◆ Supplied text ◆
* BEGIN *
If a person contracts to perform the work of a contractor and, at the time of contracting, the person is not licensed to do any of the work, then that person cannot bring a civil action to recover payment for any of the work he has done; however, if the person, at the time of contracting, is licensed to perform some of the work contracted for, then that person can bring a civil action to recover payment for the licensed work he has done, while payment for the unlicensed work remains unrecoverable.

Id. at 563.

¶ 15 Given the plain language of § 32–1153, Chavira can pursue his breach of contract claim against Armor for the value of the work that was completed under his license. Consequently, we vacate the judgment dismissing the complaint with prejudice.

¶ 16 Although § 32–1153 allows Chavira to pursue his breach of contract claim for the value of the licensed work, he will still have to prove as a factual matter that the licensed work can be bifurcated from the unlicensed work. He will also have to prove the value of the licensed work completed because that is a dispute between the parties.5

¶ 17 Armor requests an award of attorneys' fees and costs on appeal pursuant to A.R.S. § 12–341.01. Because Armor did not prevail on appeal, we deny its request. We award Chavira his costs on appeal as the successful party upon compliance with Arizona Rule of Civil Appellate Procedure 21.

CONCLUSION

¶ 18 We vacate the judgment and remand this case for further proceedings.
* END *
◆ Stated task A ◆
Could you restate the ruling from "If a person" up to and including "complaint with prejudice.", replacing "Armor" with "the contractor"?
◆ Stated task B ◆
How would you render this sentence from the ruling in Spanish: "We vacate the judgment and remand this case for further proceedings."?
You won't need the listing.

◆ Dataset excerpt ◆
* BEGIN *
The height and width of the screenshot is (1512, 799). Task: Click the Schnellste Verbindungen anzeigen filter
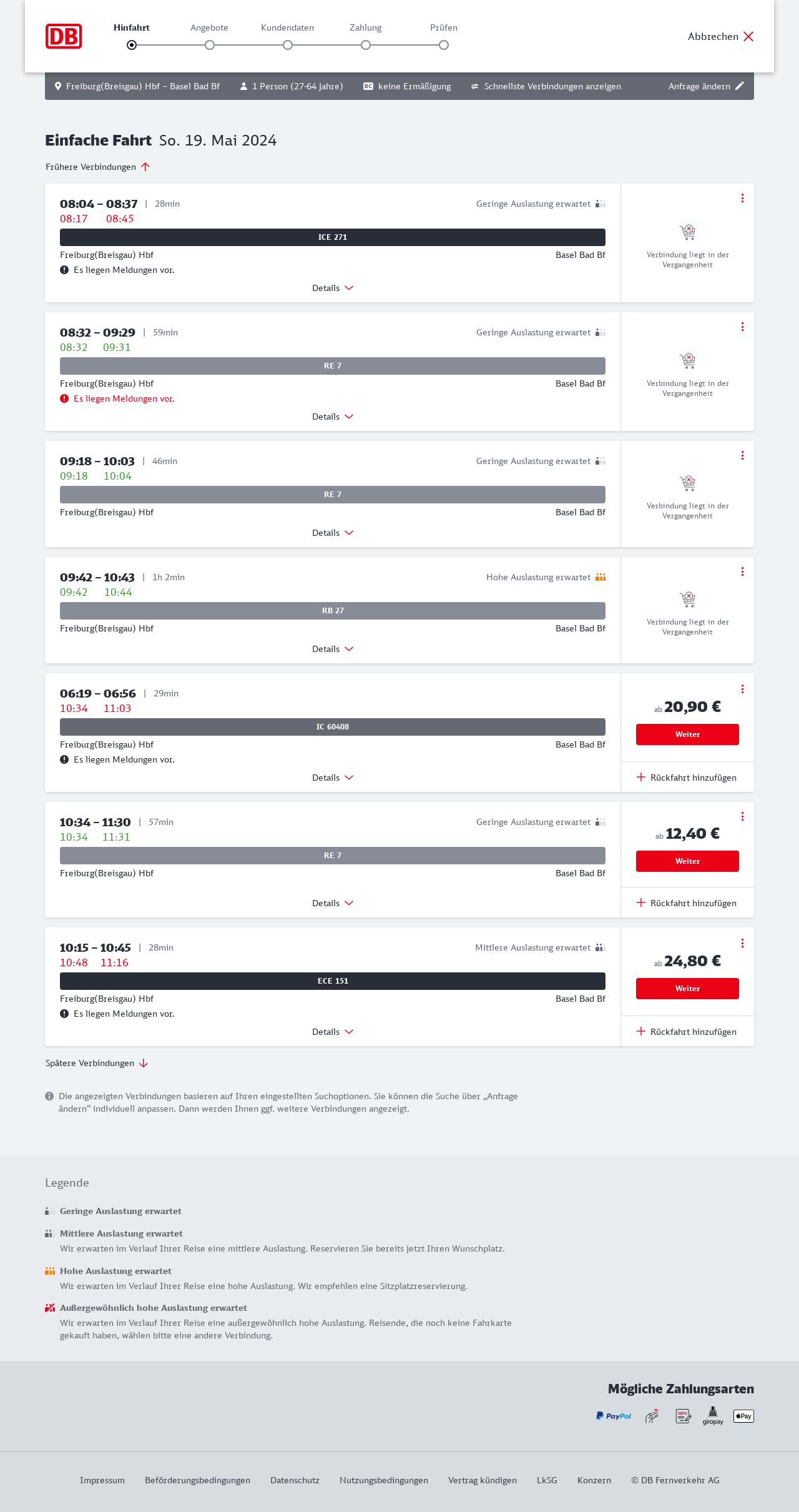click(x=546, y=86)
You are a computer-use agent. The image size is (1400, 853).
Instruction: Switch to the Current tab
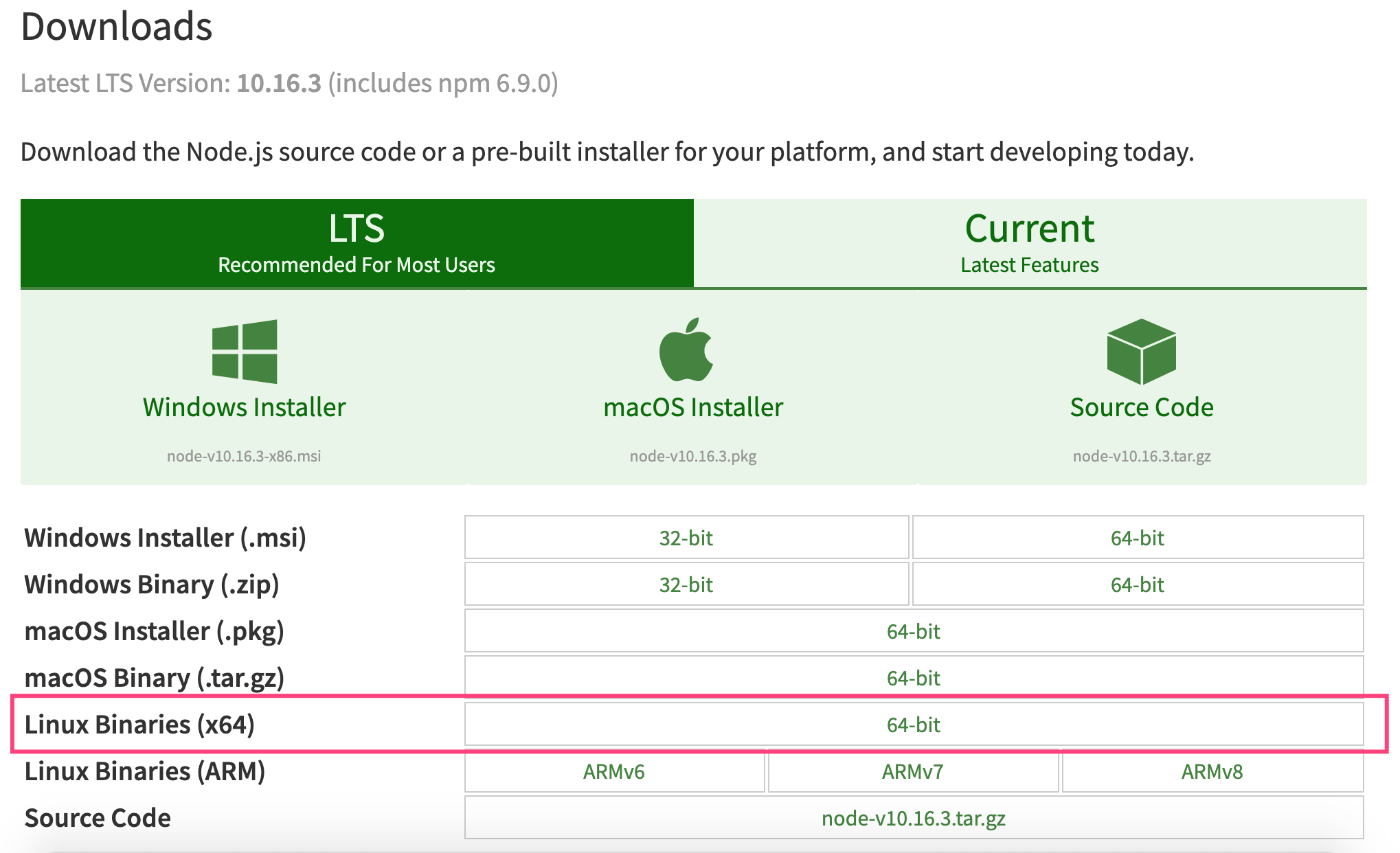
* END *
◆ Full answer A ◆
If a person contracts to perform the work of a contractor and, at the time of contracting, the person is not licensed to do any of the work, then that person cannot bring a civil action to recover payment for any of the work he has done; however, if the person, at the time of contracting, is licensed to perform some of the work contracted for, then that person can bring a civil action to recover payment for the licensed work he has done, while payment for the unlicensed work remains unrecoverable.

Id. at 563.

¶ 15 Given the plain language of § 32–1153, Chavira can pursue his breach of contract claim against the contractor for the value of the work that was completed under his license. Consequently, we vacate the judgment dismissing the complaint with prejudice.

◆ Full answer B ◆
Anulamos la sentencia y devolvemos este caso para que continúe el procedimiento.